Many tables use an artificial primary key, generally ascending, which might be a database generated sequence or a timestamp. That practice causes records to be stored in key order, but that order is by no means guaranteed. Nor is it very interesting. When the primary key is artificial, most queries that return groups of related records are done on secondary indexes. That's a performance hit for records that are clustered because look-ups on secondary indexes require traversing two indexes because the secondary index provides only the key to the primary index, which must be traversed to find the data.
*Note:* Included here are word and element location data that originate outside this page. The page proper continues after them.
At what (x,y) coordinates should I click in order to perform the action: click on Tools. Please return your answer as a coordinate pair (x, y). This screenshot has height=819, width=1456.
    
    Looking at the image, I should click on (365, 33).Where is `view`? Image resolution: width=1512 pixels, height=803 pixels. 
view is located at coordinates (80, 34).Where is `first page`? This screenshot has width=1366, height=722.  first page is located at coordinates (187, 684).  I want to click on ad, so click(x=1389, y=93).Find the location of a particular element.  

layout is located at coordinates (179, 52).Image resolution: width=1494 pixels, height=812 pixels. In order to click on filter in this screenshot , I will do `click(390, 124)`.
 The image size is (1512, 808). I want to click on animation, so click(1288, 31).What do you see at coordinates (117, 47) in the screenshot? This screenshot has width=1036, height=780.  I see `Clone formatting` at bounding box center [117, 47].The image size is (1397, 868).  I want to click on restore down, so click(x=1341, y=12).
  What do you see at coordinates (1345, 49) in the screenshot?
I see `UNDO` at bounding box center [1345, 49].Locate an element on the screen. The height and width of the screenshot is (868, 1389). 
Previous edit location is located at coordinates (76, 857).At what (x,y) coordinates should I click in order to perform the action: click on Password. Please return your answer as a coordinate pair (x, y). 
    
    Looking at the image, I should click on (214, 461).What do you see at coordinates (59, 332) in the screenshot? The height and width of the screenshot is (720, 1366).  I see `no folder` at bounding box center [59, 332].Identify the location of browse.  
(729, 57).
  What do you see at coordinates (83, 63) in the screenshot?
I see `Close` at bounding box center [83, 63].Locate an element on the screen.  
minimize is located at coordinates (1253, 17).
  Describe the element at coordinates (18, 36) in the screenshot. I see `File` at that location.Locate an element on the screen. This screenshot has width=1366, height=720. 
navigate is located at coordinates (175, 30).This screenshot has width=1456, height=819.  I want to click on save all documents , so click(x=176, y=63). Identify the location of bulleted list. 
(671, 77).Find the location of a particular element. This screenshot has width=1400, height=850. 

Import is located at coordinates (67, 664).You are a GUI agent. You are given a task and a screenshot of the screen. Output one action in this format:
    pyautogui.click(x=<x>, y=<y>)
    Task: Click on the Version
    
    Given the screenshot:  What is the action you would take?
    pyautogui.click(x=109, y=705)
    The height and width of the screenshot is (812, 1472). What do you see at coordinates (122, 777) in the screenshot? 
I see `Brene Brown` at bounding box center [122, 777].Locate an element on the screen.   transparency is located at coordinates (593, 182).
On the larger issue of defragmentation and space usage, Firebird tracks the free space on pages so new records will be inserted on pages that have had records removed. If a page becomes completely empty, it will be reallocated. This space management is done as the database runs. As you know, Firebird uses Multi-Version Concurrency Control, so when a record is updated or deleted, Firebird creates a new record version, but keeps the old version around. When all transactions that were running before the change was committed have ended, the old record version no longer serves any purposes, and Firebird will remove it. In many applications, old versions are removed in the normal course of running the database. When a transaction touches a record with old versions, Firebird checks the state of the old versions and removes them if no running transaction can read them. There is a function called "Sweep" that systematically removes unneeded old record versions. Sweep can run concurrently with other database activity, though it's better to schedule it when the database load is low. So no, it's not true that nothing is removed until you run a sweep.
Best regards,
Ann Harrison
who's worked with Firebird and it's predecessors for an embarassingly long time
BTW - as the first person to answer mentioned, Firebird does leave space on pages so that the old version of a record stays on the same page as the newer version. It's not a fixed percentage of the space, but 16 bytes per record stored on the page, so pages of tables with very short records have more free space and tables that have long records have less.
On restore, database pages are created ~70% full (as I recall, unless you specify gbak's -use_all_space switch) and the restore is done one table at a time, writing pages to the end of the database file as needed. You can imagine a scenario where pages could be condensed down to much less. Hence bringing the data together and "defragging" it.
As far as controlling the physical grouping on disk or doing an online defrag -- in Firebird there is none. Remember that just because you need to access a page does not mean your disk does a read -- file system and database cache can avoid it!